O mundo sem anéis (2016, Selo Longe) é um diário íntimo dos meus 100 dias viajando de bicicleta sozinha entre a França, Espanha e Portugal. Meio guia de viagem, meio caderno de anotações, ele é uma fala sobre deixar morrer e sobre deixar nascer enquanto o planeta Terra gira em torno de si e do sol. O nosso corpo, também.

“Pesquisei por dois meses antes de comprar aquela barraca verde levinha de marca boa, feita de materiais tecnológicos e altamente recomendada por campistas experientes. Ela ficou comigo nas primeiras duas semanas de viagem, e eu a odiei todos os dias e com todas as minhas forças, porque era tubular e me fazia sentir sufocada dentro de um sarcófago de dois milhões de dólares.

No lugar dela surgiu A Barraca Azul.”

Como comprar  O mundo está disponível em ebook – formato Kindle . O livro físico esgotou, mas você encontra as últimas cópias na Livraria da Tapera e na Banca Tatuí.As duas fazem entrega online. Em Curitiba, algumas cópias do livro estão na Livraria Barbante.

O que falam do livro  Gazeta do Povo (Dez/16), Revista Trip Para Mulheres – TPM (Fev/16), Red Bull Site (Mar/16), Correio Braziliense (Out/16), Correio Braziliense (Nov/16), Banca Tatuí (Set/2017)

+ 4 entrevistas  Metrópoles, TvUnB – Tirando de Letra, programa Iluminuras e Ossobuco.

Quer ler um trechinho?

“Uma ilha é um pedaço de terra cercado de água por todos os lados.

Mal completamos sete anos e na escola já nos ensinam essa estupidez de ter que  definir o óbvio

– cercada-de-água-por-todos-os-lados –

, mas não ensinam a sair da nossa própria prisão. Na falta de resposta, a dignidade da vida me explica: de uma ilha esquecida só se deve sair pelo ar, voando sobre, deixando pra trás. Deitada, assisto aos cometas e satélites, às estrelas cadentes e aos planetas da Via-Láctea. Estamos destinados a girar em torno do sol.

Só levantei da cama depois de dois meses, quando entendi que meu pedido de resgate em disco voador não seria atendido enquanto eu estivesse assim, deitada. Na falta de asa, lancei barco ao mar. Não na esperança de sair, que liberdade remando não é inteira. Mas na de ver o que estava ao redor.

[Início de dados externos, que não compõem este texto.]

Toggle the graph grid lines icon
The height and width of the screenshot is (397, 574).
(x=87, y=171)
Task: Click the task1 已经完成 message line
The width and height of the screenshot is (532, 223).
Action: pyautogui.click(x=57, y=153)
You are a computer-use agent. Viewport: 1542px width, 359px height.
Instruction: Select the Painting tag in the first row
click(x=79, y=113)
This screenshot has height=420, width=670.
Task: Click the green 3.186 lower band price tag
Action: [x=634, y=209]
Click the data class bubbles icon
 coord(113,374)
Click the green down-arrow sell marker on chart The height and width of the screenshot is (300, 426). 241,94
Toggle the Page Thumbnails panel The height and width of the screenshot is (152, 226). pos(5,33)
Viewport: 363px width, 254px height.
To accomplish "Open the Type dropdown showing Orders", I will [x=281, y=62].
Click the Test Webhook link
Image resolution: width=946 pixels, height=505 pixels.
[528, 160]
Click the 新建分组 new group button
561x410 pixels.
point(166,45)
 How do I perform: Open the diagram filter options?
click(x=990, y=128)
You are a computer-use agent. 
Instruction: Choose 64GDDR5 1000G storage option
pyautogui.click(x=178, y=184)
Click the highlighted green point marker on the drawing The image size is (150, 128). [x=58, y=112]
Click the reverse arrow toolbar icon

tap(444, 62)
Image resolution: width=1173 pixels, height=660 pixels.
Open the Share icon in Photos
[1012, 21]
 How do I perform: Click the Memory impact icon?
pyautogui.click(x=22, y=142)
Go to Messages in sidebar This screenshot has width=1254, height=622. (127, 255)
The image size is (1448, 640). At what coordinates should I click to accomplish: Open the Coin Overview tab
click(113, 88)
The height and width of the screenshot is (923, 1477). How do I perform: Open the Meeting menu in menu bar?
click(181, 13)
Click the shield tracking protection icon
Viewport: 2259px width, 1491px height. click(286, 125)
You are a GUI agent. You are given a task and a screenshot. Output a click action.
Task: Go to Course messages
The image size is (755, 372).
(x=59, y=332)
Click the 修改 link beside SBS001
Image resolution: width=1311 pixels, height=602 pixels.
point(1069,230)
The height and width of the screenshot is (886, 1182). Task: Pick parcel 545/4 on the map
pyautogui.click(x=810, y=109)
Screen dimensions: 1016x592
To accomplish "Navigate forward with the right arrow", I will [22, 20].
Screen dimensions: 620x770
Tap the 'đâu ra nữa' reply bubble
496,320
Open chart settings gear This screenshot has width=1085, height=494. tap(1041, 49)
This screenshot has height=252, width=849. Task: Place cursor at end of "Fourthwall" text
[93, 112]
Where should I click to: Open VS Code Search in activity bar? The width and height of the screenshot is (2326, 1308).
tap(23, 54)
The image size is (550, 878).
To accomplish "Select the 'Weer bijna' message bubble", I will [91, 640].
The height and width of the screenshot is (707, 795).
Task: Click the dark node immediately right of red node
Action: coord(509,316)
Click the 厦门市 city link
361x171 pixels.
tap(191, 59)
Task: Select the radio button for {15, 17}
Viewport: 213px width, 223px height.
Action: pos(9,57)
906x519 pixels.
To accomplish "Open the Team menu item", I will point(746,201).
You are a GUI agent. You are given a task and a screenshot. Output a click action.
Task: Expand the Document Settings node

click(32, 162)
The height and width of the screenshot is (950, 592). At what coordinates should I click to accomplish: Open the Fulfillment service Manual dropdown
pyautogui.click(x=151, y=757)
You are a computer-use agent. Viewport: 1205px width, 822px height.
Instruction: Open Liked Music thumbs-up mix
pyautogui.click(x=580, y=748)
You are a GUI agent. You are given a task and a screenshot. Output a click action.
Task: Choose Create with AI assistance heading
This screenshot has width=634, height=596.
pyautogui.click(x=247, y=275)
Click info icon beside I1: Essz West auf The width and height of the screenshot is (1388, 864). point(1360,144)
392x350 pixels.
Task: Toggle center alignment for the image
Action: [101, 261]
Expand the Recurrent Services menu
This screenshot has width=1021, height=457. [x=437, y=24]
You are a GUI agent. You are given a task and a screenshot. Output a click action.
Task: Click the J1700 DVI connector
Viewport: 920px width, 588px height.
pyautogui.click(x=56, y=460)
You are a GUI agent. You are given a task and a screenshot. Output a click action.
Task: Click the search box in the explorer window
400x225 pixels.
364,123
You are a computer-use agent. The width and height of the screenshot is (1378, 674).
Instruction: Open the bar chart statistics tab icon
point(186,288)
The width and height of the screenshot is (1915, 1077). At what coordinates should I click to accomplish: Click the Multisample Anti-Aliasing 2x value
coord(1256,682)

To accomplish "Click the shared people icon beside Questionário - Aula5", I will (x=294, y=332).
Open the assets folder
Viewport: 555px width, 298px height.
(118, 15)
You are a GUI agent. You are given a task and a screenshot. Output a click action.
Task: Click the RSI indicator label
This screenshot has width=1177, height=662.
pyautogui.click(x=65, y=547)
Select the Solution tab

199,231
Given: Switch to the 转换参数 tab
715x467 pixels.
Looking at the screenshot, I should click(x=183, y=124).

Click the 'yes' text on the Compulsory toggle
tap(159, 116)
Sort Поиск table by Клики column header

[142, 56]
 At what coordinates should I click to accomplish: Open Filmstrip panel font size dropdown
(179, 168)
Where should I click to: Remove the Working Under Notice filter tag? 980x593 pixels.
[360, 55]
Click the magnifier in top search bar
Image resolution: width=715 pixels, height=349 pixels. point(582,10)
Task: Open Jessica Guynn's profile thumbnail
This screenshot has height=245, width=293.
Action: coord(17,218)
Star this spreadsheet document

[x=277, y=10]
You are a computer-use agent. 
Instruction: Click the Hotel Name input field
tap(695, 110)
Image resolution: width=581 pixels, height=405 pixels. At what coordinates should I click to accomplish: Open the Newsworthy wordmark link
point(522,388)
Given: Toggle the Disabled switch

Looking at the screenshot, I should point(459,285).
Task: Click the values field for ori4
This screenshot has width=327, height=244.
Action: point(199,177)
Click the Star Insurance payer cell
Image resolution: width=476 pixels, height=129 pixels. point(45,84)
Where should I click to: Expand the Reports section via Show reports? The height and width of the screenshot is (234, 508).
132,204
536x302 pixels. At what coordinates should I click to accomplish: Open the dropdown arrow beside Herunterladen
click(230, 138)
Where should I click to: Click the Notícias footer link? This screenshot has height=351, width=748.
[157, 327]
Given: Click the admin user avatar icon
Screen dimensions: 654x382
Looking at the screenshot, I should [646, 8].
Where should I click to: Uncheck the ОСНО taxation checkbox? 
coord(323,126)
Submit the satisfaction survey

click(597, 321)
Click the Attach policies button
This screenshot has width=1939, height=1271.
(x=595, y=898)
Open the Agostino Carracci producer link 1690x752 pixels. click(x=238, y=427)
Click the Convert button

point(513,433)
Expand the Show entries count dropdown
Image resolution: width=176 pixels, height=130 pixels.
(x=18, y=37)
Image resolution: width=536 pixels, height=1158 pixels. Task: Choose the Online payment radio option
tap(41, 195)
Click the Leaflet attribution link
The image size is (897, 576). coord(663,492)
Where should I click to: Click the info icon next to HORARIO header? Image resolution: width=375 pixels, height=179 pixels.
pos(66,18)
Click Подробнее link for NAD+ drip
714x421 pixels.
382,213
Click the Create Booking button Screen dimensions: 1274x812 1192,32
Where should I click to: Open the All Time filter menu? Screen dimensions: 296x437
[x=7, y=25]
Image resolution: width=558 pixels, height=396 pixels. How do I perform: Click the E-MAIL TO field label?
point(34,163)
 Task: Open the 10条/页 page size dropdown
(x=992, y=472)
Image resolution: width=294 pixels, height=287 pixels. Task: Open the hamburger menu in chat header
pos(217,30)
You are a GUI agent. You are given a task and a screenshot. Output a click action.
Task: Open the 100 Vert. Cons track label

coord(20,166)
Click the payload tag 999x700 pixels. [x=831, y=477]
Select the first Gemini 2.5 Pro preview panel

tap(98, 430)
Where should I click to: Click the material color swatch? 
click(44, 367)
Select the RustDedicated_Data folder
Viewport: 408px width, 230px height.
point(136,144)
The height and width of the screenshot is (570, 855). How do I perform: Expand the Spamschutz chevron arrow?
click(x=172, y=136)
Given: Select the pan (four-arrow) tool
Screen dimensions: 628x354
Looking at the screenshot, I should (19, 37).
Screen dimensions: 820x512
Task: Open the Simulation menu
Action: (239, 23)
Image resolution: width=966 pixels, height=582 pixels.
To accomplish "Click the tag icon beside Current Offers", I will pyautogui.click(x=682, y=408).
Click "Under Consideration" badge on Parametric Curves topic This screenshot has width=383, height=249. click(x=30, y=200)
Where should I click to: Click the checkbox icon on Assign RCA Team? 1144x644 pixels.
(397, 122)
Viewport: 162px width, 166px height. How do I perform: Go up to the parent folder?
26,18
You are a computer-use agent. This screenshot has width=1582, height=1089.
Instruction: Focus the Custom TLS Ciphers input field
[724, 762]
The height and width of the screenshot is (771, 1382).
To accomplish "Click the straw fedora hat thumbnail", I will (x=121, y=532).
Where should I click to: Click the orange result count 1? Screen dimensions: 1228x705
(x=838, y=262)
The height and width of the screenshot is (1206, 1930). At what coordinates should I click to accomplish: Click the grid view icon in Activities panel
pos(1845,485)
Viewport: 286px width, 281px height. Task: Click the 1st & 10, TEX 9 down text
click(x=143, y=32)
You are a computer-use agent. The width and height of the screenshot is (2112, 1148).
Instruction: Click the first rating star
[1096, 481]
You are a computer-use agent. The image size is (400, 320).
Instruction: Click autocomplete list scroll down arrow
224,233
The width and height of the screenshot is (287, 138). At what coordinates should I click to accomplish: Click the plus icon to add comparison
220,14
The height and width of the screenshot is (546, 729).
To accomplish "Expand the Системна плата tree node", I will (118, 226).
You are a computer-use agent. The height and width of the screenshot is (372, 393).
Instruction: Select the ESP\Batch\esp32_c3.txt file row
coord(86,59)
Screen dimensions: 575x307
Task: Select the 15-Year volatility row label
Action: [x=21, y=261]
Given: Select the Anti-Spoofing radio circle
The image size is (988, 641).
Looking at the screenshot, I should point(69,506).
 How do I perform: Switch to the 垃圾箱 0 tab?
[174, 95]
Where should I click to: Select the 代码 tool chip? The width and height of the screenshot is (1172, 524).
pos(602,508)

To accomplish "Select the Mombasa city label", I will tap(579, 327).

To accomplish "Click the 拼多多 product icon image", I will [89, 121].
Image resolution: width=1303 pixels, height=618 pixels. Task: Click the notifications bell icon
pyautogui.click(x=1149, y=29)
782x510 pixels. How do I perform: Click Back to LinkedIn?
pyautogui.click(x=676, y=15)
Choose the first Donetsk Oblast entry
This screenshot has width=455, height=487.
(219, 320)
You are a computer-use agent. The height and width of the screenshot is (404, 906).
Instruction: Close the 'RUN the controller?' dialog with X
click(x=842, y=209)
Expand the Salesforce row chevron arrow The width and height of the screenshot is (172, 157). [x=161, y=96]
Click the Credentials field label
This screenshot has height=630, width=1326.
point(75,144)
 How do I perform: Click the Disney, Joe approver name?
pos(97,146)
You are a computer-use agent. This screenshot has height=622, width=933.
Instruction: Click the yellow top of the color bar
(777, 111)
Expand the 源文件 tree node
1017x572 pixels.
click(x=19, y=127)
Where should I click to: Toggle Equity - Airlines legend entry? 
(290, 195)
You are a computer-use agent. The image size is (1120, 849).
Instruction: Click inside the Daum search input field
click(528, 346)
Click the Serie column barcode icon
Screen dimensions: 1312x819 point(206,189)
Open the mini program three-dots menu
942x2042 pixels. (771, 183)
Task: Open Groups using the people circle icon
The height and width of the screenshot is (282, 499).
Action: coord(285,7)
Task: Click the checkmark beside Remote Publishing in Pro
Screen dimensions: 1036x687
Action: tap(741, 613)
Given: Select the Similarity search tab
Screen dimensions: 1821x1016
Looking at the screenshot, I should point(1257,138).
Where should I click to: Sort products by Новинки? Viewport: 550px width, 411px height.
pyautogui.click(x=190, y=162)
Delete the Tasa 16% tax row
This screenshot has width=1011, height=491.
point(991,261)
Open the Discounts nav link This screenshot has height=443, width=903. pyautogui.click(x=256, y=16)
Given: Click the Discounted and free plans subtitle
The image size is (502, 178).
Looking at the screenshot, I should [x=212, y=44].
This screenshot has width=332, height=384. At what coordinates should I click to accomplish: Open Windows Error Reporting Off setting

Disse sim à mensagem que a Carol mandou de Genebra, explicando sobre os mais de mil quilômetros de ciclovias que se estendem pela costa atlântica da França, entre a Bretanha e a fronteira com a Espanha. Sim aos alforjes, às roupas de ciclista, aos mapas, às passagens de trem, ao equipamento de camping, a quinze dias viajando de bicicleta pela primeira vez.

Sim à viagem, que não é sair da ilha, mas perder-se em volta dela. Às vezes, quando não existe solução, a única coisa a fazer é contornar.”

Por Mariana Carpanezzi (textos e ilustrações).